Esta ação é um desdobramento da urna 7 da primeira parte da eleição do Vasco – que ocorre de forma indireta -, a qual foi anulada pela 52ª Vara Cível do TJRJ no início do ano. Como o HD do clube não tem validade como prova na área cível – atualmente apenas é válido na esfera criminal em decisão do Pleno do Rio -, as investigações da Polícia Civil, que duraram cerca de dez meses, pegou o depoimento de 21 envolvidos com o processo, o qual o LANCE! teve acesso e mostrou na última quinta-feira em sua íntegra – clique aqui para ler a reportagem.

– Acreditamos na Justiça. Desde o processo da urna 7, a Justiça vem cumprindo o seu papel de zelar pela ética e lisura do processo eleitoral do Vasco. O artigo 73 do Estatuto do Vasco da Gama é claro: se há irregularidade na eleição do clube, e o inquérito policial assim conclui, novas eleições devem acontecer. Com certeza, todos os vascaínos querem acabar com esse histórico de eleições com resultados duvidosos. Na forma da lei, estamos lutando incansavelmente por isso – afirmou João Riche, advogado do grupo “Sempre Vasco”, em contato com o LANCE!.
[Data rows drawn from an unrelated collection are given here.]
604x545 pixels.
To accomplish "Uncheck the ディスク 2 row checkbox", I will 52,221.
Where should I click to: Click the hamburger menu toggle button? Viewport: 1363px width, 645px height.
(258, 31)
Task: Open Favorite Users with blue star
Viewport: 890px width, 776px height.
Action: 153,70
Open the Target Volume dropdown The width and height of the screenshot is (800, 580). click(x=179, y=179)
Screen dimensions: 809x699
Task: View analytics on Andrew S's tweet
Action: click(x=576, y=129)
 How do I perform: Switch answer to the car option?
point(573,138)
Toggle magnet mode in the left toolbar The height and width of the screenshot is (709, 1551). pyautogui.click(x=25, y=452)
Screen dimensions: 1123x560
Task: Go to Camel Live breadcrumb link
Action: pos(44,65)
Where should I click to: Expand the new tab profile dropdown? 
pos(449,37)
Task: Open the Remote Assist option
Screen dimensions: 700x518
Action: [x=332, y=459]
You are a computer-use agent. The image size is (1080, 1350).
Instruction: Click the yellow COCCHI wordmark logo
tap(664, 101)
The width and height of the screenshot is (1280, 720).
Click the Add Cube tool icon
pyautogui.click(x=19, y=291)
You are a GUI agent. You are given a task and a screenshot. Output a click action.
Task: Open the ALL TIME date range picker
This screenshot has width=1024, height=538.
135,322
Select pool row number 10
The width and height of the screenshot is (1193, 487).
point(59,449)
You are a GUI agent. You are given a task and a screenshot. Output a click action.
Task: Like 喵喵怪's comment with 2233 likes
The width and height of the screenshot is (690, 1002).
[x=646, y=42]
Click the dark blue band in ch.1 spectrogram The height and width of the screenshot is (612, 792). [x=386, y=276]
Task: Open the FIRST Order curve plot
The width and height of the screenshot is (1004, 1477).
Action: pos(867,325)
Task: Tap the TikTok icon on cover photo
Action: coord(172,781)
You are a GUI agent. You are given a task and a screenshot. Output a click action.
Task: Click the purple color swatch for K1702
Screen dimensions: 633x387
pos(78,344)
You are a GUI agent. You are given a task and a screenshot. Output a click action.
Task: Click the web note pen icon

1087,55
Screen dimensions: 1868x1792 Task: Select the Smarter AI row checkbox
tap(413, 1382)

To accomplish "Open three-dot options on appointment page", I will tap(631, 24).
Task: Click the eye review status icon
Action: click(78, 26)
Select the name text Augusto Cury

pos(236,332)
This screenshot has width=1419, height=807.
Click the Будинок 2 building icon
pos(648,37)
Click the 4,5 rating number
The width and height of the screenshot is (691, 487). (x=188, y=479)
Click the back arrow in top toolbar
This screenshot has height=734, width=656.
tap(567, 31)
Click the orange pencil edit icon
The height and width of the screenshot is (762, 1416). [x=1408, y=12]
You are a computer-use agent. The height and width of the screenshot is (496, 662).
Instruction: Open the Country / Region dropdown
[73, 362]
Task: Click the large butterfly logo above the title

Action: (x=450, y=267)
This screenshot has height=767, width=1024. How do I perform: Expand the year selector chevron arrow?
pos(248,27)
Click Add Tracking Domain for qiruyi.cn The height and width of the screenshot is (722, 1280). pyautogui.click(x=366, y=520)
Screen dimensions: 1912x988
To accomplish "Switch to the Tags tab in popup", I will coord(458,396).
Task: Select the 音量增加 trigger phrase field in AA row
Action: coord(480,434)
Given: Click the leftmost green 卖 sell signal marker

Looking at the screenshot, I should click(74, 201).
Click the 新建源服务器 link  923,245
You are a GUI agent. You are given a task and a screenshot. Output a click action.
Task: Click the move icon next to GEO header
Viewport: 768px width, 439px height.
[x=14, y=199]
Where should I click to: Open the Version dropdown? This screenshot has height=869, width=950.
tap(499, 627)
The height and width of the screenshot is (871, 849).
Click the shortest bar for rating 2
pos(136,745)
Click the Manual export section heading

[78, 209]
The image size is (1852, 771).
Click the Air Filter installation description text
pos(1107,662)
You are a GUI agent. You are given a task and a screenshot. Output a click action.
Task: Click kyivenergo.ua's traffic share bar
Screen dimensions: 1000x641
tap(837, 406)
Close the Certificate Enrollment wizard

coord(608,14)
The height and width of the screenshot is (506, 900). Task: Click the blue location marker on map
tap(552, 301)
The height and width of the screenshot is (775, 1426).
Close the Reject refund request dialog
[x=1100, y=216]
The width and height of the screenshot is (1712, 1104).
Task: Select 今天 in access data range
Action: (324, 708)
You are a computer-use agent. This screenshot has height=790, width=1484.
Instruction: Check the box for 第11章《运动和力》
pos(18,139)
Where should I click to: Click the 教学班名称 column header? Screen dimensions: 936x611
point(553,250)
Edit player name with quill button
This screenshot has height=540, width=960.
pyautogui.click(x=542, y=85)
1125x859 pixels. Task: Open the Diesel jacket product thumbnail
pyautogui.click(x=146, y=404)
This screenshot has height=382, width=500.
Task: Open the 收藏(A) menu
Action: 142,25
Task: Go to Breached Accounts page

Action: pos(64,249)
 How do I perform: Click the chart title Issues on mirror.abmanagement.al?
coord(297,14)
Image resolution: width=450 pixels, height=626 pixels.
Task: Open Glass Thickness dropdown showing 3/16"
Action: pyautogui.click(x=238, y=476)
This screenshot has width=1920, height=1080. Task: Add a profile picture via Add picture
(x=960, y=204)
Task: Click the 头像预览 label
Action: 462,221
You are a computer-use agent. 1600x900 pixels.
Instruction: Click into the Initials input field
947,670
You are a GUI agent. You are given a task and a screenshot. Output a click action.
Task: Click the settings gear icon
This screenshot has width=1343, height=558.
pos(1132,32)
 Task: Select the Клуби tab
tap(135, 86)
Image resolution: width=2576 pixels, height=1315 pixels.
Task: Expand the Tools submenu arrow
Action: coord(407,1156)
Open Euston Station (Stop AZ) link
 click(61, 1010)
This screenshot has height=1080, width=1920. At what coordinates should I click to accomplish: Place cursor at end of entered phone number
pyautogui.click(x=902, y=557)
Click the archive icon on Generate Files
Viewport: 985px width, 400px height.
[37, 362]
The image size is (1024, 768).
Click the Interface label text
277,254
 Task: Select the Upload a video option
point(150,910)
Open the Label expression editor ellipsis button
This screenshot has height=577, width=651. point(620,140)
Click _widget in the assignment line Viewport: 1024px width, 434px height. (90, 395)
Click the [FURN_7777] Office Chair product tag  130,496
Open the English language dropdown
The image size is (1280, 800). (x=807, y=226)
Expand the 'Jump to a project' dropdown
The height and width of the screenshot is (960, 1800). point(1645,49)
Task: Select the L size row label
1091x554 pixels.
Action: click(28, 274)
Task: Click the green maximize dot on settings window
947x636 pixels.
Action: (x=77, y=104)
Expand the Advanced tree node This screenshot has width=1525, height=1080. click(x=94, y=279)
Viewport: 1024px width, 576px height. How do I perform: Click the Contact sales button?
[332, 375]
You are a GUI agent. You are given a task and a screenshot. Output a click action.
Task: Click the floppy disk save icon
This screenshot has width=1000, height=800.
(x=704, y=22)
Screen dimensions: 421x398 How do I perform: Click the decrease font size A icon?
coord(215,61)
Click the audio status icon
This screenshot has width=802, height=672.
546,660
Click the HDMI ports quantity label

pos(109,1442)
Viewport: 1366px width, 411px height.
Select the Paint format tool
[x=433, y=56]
A conclusão do inquérito, assinada pela delegada Patrícia de Paiva Aguiar, aponta que “as oitivas dos citados sócios como ‘mensaleiros’ entram em contradição com as dos funcionários citados como captadores de sócios”. Segue dizendo o relatório final do inquérito que “esses funcionários negam qualquer tipo de atividade suspeita no que tange a captação desses sócios”. Afirma ainda que “não resta dúvida de que houve irregularidades na captação de sócios para o clube, mais precisamente, para votarem na eleição do Conselho Deliberativo”.

O documento da conclusão do inquérito segue dizendo que “em contrapartida, as oitivas dos referidos sócios ‘mensaleiros’ têm em comum fichas cadastrais assinadas e não preenchidas pelos mesmos, assim como muitos realizam o pagamento das mensalidades de forma indireta, quase sempre entregando o dinheiro para que alguém pague e quase nunca indo fazer o pagamento diretamente onde deveria, ou seja, na secretaria do clube. No entanto, isso não foi motivo de questionamento de irregularidade”. Nos bastidores, os envolvidos na ação acreditam que a liminar aponte pela anulação por seguir a mesma lógica da urna 7, agora com a prova do inquérito finalizado.

Com o inquérito finalizado, vale destacar, o mesmo foi entregue à promotoria do Juizado Especial do Torcedor e dos Grandes Eventos, em conjunto com o Ministério Público do Estado do Rio de Janeiro (MPRJ), para que se dê prosseguimento ao caso. O documento, além de ter sido incluído como prova na ação do grupo “Sempre Vasco” que pede a anulação da eleição, pode ser usado pelo MPRJ que também pode entrar com uma segunda ação com este pedido de anulação, além de definir se oferecerá denúncia para o funcionário do Vasco indiciado no caso.